Problem:
Please copy out the lines in the entries that contain "computer".

*-*-*

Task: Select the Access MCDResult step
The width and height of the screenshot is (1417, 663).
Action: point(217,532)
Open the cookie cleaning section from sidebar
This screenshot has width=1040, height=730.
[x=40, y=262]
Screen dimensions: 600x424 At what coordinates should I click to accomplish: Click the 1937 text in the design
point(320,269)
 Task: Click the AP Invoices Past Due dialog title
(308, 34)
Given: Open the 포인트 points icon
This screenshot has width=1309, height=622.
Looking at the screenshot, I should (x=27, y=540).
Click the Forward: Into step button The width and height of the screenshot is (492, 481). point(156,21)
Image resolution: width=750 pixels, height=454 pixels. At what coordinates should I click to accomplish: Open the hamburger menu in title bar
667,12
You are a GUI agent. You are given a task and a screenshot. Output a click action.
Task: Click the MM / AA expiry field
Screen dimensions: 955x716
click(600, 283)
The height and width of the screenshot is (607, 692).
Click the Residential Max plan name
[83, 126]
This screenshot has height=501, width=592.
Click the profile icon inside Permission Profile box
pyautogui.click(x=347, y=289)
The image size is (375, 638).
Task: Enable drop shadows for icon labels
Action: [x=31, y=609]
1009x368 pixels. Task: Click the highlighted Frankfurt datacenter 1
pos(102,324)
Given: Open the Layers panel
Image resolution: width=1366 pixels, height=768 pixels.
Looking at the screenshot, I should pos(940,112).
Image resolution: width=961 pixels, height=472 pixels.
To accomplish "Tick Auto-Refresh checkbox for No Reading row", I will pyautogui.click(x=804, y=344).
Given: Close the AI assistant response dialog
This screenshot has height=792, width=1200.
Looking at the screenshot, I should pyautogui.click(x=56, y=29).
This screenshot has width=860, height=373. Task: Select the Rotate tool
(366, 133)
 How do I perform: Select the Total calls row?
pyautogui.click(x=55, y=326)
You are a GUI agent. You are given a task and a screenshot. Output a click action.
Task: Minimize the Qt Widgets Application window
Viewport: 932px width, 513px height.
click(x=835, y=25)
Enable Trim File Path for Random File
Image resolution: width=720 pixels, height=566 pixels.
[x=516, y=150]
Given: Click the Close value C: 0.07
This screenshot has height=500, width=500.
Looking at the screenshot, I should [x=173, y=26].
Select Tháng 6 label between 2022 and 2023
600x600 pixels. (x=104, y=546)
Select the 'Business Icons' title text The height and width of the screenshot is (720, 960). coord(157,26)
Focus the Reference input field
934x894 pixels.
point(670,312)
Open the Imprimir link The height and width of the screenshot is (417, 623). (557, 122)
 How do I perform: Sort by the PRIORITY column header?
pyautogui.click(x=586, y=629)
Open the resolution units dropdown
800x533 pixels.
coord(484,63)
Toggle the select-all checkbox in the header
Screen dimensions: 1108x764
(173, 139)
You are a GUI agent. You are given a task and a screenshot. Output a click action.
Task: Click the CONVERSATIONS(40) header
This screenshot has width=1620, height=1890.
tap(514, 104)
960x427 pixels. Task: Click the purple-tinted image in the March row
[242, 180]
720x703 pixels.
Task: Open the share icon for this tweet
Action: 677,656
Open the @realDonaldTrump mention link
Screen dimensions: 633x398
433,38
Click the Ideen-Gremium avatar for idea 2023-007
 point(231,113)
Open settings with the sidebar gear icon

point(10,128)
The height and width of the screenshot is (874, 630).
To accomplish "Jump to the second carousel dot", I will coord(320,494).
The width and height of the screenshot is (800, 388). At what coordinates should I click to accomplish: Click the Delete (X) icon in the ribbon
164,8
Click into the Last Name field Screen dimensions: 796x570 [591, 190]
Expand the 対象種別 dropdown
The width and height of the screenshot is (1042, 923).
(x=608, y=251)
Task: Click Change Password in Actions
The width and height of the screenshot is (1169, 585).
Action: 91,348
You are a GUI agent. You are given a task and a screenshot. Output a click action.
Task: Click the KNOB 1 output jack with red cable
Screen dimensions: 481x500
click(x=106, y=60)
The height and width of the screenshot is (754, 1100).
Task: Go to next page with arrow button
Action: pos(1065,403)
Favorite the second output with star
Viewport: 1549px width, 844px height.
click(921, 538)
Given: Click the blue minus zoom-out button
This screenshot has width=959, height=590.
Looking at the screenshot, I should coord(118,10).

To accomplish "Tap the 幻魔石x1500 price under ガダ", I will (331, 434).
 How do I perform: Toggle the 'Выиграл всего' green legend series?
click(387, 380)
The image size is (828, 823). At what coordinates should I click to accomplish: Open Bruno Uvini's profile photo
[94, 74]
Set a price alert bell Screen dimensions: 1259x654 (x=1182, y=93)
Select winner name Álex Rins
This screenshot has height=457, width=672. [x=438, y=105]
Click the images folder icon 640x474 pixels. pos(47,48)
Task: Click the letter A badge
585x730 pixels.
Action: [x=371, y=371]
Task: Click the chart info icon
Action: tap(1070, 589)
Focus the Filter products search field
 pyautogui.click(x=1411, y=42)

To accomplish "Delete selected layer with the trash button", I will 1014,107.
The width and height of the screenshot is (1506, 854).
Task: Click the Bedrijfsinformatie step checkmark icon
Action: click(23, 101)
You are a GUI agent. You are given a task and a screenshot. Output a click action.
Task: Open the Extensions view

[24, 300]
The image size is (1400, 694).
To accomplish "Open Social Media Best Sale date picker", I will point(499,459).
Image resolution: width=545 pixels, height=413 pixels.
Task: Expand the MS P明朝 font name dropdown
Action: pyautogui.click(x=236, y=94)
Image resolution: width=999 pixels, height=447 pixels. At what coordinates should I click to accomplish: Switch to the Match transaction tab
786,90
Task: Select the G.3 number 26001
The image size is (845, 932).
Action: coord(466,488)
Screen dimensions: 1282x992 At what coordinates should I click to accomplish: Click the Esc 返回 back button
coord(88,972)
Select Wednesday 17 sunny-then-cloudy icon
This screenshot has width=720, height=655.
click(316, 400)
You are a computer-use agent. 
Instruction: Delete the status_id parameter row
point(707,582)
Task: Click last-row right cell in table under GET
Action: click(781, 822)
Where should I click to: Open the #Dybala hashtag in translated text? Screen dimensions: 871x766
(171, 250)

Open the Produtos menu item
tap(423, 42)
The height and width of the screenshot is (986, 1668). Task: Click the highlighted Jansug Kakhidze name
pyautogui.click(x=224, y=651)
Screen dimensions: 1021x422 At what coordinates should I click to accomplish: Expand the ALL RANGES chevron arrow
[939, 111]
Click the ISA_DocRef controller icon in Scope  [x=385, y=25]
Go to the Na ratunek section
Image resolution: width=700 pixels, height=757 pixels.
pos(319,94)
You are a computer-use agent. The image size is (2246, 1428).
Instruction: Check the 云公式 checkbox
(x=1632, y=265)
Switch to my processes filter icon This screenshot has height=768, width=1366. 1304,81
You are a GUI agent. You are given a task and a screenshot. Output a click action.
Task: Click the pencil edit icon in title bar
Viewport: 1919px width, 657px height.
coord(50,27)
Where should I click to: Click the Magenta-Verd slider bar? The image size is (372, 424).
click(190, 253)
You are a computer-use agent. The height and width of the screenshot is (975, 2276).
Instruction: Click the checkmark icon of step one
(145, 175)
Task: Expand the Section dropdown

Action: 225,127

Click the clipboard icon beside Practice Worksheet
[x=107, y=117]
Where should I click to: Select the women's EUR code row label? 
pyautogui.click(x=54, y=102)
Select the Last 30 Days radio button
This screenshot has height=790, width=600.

*-*-*

Task response:
You are a computer-use agent. 
You are a computer-use agent. The image size is (2246, 1428).
You are a computer-use agent. The height and width of the screenshot is (975, 2276).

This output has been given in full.